3) Excessive levels of ACTH produced –> ^ androgen production
How do you Dx congenital adrenal hyperplasia?
elevated levels of 17-hydroxyprogesterone in the serum b/c 21-hydroxylase not present to convert it to deoxycortisol
Describe non-classic CAH.
Describe the Dx.
There is enough 21-hydroxylase activity to produce normal levels of cortisol and aldosterone BUT at the expense of too much androgen production.
Affected females do not have ambiguous genitalia.
Presents later in life with androgen excess.
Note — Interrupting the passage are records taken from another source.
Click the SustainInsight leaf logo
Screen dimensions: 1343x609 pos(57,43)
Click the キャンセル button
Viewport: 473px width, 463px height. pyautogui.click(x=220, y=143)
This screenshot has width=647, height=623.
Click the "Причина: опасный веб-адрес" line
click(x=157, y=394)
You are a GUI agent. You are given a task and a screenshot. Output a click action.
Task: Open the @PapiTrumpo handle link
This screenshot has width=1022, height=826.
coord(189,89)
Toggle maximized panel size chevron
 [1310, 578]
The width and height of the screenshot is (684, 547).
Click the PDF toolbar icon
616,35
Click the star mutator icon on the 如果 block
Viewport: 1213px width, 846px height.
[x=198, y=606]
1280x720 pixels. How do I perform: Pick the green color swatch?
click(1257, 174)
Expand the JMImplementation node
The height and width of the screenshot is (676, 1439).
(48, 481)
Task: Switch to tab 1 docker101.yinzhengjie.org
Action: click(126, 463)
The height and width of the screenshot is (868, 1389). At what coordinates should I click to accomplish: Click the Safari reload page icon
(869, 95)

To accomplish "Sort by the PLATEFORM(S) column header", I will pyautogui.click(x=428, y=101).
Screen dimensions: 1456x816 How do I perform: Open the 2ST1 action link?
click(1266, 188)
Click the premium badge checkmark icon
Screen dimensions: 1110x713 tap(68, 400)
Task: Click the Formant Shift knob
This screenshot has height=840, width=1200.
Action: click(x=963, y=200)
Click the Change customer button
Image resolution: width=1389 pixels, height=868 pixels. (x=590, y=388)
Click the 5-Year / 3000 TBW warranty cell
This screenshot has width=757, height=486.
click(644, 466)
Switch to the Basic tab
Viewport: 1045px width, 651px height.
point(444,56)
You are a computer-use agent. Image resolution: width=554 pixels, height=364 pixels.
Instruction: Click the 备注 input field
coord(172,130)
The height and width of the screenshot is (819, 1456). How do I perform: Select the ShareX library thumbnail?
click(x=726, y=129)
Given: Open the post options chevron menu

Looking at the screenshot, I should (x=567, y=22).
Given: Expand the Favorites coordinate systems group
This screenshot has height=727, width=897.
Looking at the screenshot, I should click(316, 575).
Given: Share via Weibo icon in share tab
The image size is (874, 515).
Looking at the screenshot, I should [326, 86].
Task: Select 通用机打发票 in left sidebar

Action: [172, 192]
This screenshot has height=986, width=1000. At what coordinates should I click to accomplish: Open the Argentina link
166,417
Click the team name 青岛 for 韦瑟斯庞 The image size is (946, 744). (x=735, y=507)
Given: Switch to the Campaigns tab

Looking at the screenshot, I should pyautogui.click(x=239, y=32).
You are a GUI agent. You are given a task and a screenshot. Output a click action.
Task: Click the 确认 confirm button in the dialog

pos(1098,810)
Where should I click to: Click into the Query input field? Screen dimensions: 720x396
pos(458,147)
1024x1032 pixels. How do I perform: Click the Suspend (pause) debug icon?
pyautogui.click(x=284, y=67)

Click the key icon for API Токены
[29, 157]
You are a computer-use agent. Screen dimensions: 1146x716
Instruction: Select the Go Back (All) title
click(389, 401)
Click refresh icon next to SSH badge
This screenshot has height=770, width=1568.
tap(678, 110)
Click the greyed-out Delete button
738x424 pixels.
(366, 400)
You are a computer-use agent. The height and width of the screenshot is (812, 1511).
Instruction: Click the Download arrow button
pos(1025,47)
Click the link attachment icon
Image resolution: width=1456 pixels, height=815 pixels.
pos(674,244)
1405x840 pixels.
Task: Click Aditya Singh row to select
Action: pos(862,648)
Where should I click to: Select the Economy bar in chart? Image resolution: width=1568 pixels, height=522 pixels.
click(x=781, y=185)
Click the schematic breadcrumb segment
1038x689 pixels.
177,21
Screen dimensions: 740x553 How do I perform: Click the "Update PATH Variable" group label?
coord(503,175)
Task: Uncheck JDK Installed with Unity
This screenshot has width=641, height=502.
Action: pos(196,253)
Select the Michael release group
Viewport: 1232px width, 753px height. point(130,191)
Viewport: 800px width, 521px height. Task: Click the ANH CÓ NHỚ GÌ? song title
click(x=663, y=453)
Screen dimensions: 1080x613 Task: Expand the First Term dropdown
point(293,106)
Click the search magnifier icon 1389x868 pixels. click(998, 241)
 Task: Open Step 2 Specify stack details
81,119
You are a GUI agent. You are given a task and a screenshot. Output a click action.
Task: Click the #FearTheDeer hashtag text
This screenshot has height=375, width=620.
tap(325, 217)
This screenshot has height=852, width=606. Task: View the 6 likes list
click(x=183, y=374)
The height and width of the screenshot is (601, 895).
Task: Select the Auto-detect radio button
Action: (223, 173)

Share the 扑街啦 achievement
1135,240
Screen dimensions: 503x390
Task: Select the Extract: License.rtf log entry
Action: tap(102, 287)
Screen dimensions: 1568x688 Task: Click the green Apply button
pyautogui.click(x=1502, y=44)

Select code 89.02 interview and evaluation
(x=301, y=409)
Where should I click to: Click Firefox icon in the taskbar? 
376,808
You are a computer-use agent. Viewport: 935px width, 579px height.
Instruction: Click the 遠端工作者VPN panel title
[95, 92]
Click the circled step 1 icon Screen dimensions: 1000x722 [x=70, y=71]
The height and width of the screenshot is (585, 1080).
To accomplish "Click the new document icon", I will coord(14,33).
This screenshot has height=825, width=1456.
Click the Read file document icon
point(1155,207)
Clinical features in late adulthood:
Premature pubarche
acne
accelerated bone age
female hirsutism, acne, menstrual irreg.
Some men may present with infertility and testicular masses.
Dx same as classic CAH (check 17-hydroxyprogesterone levels). Confirm with ACTH stimulation.
Review: increased aldosterone activity via ENaC channels in the apical membrane of renal tubules results in loss of this ion:
Potassium. Due to net electronegative charge in lumen of tubule from Na+ reabsorption, which is favorable for K+ secretion in to the lumen and thus, loss in the urine.
Bonus: also results in metabolic alkalosis (due to loss of H+ in urine)
What are the leading causes of primary hyperaldosteronism?
Bilateral idiopathic hyperaldosteronism (60-70%)
Unilateral aldosterone producing adenomas (30-40%)
Familial hyperaldosteronism
Pure aldosterone-secreting adrenocortical carcinomas and ectopic aldosterone-secreting tumors.